» **Aufgabe 1**:
Beantworte diese Fragen zum Text über die Deutsche Post:
(a) Welche Postleitzahl wurde aus der 10704?
(b) Wie viele Fächer hat der Briefkasten in der Helmholtzstraße, und wofür sind sie bestimmt?
(c) An welche Organisation war der Brief gerichtet?
» **Aufgabe 2**:
Stimmen diese Aussagen mit dem Text über die Deutsche Post überein? Antworte jeweils mit Ja oder Nein und zitiere die entscheidenden Worte.
(a) Der Absender wohnt im Bereich der Postleitzahl 14774.
(b) Der Brief landete im Fach für den Rest der Welt.
(c) Die Adressen der BfA lassen sich einem Telefonverzeichnis entnehmen.
» **Aufgabe 3**: Knüpfe an den Text über die Deutsche Post an und schreibe ihn nach dem letzten Satz weiter.

Die Deutsche Post erzieht ihre
Kunden
B. St. Fjøllfross
Ja, das interessiert das Fernsehen:
Wie verstümmelt kann eine Briefadresse sein und die Deutsche
Post, dieser große Dienstleister, bestellt's trotzdem? Also
klierten und verstümmelten die Fernsehfritzen drauflos und ab
ging's zum nächsten Briefkasten. Und dann war man sehr, sehr
stolz. Die eifrigen Rechercheurs bei der Deutschen Post bekamen aber
auch fast alles hin! Ganz toll, Deutsche Post. Und wie sie alle strahlten
- wie die Honigkuchenpferde. "Gott, sind wir gut!"Und so
guten Leuten will man's ja auch nicht unnötig schwer machen,
nicht wahr. Das Computerzeitalter macht's möglich. Was so ein
feiner Drucker ist, der bringt eine gestochen scharfe Schrift zuwege.
Na ja, manchmal schleicht sich doch ein kleiner Fehler ein. In unserem
Falle wurde aus der Postleitzahl 10704 eine 14704. Das Hirn kennt
solche kleinen Aussetzer, zumal der Absender in 14774 wohnt. Das liegt
alles so nah beieinander. Irren ist menschlich. Doch man kommt den
Profiboten noch weiter entgegen: der Brief wird in den Briefkasten
Helmholtzstraße an der Berliner Gotzkowskybrücke eingesteckt,
der sogar zwei Fächer besitzt. Eines für Berlin und eines
für den Rest der Welt. Unser Brief landete im Berliner Fach,
denn an die Berliner BfA war er ja gerichtet.
Damit Fehlerquellen trotzdem ausgeschlossen werden, gibt es ja noch
den Rest der Anschrift. Dabei handelte es sich nicht etwa um Tante
Frieda aus Klein-Derrenthin, sondern die Bundesversicherungsanstalt
für Angestellte (BfA) in Groß-Berlin. Die BfA ist eine
national bekannte Organisation. Ihre Adressen kann jeder Idiot dem
nächstliegenden Telephonverzeichnis entnehmen.

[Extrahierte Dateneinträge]
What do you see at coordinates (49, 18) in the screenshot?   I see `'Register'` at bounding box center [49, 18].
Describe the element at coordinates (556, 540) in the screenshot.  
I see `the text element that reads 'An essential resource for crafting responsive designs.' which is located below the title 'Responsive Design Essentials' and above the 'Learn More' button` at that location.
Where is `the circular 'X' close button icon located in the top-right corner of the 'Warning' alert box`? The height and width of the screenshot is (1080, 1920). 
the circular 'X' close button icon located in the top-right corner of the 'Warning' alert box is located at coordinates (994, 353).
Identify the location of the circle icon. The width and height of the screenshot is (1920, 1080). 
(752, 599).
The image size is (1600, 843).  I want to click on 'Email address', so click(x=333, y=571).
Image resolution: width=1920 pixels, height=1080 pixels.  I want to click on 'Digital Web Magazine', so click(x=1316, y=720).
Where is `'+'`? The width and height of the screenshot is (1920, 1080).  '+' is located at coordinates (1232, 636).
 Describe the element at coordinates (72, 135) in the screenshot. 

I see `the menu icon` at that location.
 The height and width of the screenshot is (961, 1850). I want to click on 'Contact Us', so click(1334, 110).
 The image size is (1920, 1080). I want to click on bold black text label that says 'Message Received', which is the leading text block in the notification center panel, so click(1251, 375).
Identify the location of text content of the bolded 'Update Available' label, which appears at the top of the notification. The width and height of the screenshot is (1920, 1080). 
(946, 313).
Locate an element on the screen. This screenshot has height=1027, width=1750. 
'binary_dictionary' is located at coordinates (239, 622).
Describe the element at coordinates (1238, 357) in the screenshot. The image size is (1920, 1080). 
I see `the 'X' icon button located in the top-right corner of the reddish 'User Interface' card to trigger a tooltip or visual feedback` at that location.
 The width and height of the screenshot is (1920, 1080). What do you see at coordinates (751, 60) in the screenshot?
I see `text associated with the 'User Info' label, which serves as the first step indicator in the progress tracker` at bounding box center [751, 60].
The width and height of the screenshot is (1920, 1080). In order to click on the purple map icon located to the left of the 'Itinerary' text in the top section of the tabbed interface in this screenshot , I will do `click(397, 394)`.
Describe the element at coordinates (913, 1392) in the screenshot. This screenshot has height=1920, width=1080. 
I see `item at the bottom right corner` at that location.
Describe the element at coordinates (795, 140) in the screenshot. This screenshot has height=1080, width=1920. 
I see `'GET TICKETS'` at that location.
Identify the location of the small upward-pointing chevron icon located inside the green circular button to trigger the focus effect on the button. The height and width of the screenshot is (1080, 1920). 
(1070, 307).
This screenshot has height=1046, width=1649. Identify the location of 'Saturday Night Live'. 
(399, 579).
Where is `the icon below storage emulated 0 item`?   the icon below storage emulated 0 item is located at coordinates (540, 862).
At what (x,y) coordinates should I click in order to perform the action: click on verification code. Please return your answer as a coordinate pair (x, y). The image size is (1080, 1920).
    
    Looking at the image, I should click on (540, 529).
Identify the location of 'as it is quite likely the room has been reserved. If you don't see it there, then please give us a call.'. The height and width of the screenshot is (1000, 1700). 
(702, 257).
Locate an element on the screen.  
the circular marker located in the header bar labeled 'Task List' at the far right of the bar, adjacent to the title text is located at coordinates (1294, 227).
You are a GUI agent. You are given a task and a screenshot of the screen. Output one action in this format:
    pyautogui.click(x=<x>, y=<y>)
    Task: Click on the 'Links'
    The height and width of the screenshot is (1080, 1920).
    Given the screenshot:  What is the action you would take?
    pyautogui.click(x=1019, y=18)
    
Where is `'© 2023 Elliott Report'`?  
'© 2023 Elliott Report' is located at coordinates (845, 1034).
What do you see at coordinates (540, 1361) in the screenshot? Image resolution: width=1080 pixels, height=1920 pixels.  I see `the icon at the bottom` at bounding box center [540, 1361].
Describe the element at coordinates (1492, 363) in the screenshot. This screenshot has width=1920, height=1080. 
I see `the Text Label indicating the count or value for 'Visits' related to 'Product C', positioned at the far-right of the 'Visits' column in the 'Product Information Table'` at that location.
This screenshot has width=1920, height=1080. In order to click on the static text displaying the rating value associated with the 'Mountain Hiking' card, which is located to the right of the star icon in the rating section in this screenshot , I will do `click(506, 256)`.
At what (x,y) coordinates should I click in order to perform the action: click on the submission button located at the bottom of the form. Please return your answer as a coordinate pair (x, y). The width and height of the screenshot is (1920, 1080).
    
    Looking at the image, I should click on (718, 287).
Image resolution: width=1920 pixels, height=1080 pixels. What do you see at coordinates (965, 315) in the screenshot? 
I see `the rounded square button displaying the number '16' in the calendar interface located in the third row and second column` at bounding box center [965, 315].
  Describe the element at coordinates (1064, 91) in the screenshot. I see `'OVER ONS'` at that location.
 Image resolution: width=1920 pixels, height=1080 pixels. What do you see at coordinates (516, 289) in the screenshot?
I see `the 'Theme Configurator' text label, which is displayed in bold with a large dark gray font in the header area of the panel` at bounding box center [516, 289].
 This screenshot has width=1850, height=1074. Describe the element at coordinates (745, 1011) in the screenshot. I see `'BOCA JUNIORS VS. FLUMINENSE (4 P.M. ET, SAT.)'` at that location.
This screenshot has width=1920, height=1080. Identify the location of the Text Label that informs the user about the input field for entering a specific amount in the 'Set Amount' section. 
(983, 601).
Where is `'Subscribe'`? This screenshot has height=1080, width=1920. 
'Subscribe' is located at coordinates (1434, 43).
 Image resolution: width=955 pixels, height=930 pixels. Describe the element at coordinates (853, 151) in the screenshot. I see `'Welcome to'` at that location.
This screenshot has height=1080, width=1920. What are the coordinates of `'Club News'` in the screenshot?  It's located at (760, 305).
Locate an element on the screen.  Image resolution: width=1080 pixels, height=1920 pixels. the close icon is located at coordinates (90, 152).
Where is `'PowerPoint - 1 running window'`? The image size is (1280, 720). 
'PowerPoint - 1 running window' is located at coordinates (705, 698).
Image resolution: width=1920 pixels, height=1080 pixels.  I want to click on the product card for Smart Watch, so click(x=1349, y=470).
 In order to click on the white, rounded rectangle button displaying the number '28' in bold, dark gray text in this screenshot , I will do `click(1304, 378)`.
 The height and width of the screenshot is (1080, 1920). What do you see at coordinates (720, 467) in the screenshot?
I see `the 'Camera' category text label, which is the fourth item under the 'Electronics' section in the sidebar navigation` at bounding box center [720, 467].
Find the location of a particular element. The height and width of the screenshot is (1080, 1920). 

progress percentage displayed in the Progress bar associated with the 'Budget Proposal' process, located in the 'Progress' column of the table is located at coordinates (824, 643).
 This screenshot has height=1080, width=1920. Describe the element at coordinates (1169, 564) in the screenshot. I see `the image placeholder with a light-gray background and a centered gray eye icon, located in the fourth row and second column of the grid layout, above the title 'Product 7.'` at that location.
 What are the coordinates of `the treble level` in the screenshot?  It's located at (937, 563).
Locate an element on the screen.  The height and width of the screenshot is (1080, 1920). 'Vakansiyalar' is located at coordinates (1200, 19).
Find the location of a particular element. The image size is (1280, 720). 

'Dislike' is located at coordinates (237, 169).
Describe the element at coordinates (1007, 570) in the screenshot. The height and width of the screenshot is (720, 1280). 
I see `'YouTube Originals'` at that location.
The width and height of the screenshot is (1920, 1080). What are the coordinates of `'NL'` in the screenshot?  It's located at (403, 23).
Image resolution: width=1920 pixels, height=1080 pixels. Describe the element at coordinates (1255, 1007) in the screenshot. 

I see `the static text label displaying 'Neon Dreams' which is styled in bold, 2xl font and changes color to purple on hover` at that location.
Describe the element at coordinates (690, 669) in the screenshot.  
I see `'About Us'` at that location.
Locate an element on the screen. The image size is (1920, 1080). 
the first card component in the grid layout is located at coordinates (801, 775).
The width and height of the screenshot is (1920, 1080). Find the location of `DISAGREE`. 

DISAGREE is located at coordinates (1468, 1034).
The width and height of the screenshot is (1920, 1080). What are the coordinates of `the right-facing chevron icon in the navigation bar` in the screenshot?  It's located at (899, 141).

» **Antwort 1**:
(a) Aus der 10704 wurde die 14704.
(b) Er hat zwei Fächer: eines für Berlin und eines für den Rest der Welt.
(c) Er war an die Bundesversicherungsanstalt für Angestellte (BfA) in Groß-Berlin gerichtet.

» **Antwort 2**:
(a) Ja: „zumal der Absender in 14774 wohnt“
(b) Nein: „Unser Brief landete im Berliner Fach“
(c) Ja: „Ihre Adressen kann jeder Idiot dem nächstliegenden Telephonverzeichnis entnehmen.“

» **Antwort 3**:
Und jetzt kommen sie ins Spiel, die großen Strategen, die Fährtenleser,
die Selbstbeweihräucherer: Die Könner vom Briefzentrum 10
sehen die -,51Euro - Briefmarke und verabsäumen nicht, sie flugs
zu entwerten. Futsch isse! Und dann senden sie den Brief zurück
an den Absender. Der ist wütend, denn der Brief ist eilig. Wie
paßt das zusammen? Erst die großen Spurensucher markieren
und dann solch ein Herumgereite auf einer einzigen falschen Zahl.
Ein Anruf im Kundenzentrum soll's beleuchten.
Und so wählten wir Auskunft erheischend die 01802 3333 und wurden
mit dem Kundenservice der Deutschen Post AG in 27336 Rethem verbunden.
Zunächst war ein Herr am anderen Ende der Leitung, der uns folgendes
erklärte:
"Das nationale "D" in der Anschrift, D-10704 Berlin,
würde eventuell die Zuordner irritieren." Aha, sie verschießen
als erstes den dümmsten Brocken! Dann setzte der Postler noch
einen drauf: "Es handele sich möglicherweise um eine erzieherische
Maßnahme der Post!" Bravo! Darauf muß man erst einmal
kommen. In Zeiten sich stetig verschärfenden Wettbewerbs erzieht
ein Dienstleister seine Kunden! Nur zu! Nur weiter so! Der aktienbesitzende
Kunde wird Euch erziehen, liebe Freunde in Gelb! Wenn Eure Aktien
in den Baissen-Keller stürzen und andere Wettbewerber, die sich
fähiger und kundenfreundlicher anstellen, an Euch vorüberziehen!
Aber der Herr am Telephon war auch mit einem Rat bei der Hand: Man
gebe doch den Brief an der nächsten Postfiliale ab. Leichter
gesagt als getan. Beim derzeitigen Filialsterben keine Kleinigkeit!
Na, na, so schlimm wird's auch nicht. Die kleinen Poststände,
die jetzt schon auf Supermärkte verteilt wurden, sind dem auch
gewachsen. Die ersetzen die Briefmarke.
Tun sie das? I wo. Die wissen nicht mal, worum es geht und gleich
gar nicht, wie sie das verbuchen sollen. Fehlanzeige!
Nachfrage in Rethem: Diesmal ist es eine Frauenstimme: "Nein,
also, was der Kollege da von sich gegeben hat, das ist Unsinn. Wir
dürfen einen mit einer fehlerhaften Adresse beschriebenen Brief
gar nicht zustellen. Sie haben uns einen Auftrag erteilt für
diese Adresse. Und wenn die nicht stimmt, dann geht der Brief halt
an Sie zurück. Und was Sie da im Fernsehen gesehen haben, weiß
ich nicht."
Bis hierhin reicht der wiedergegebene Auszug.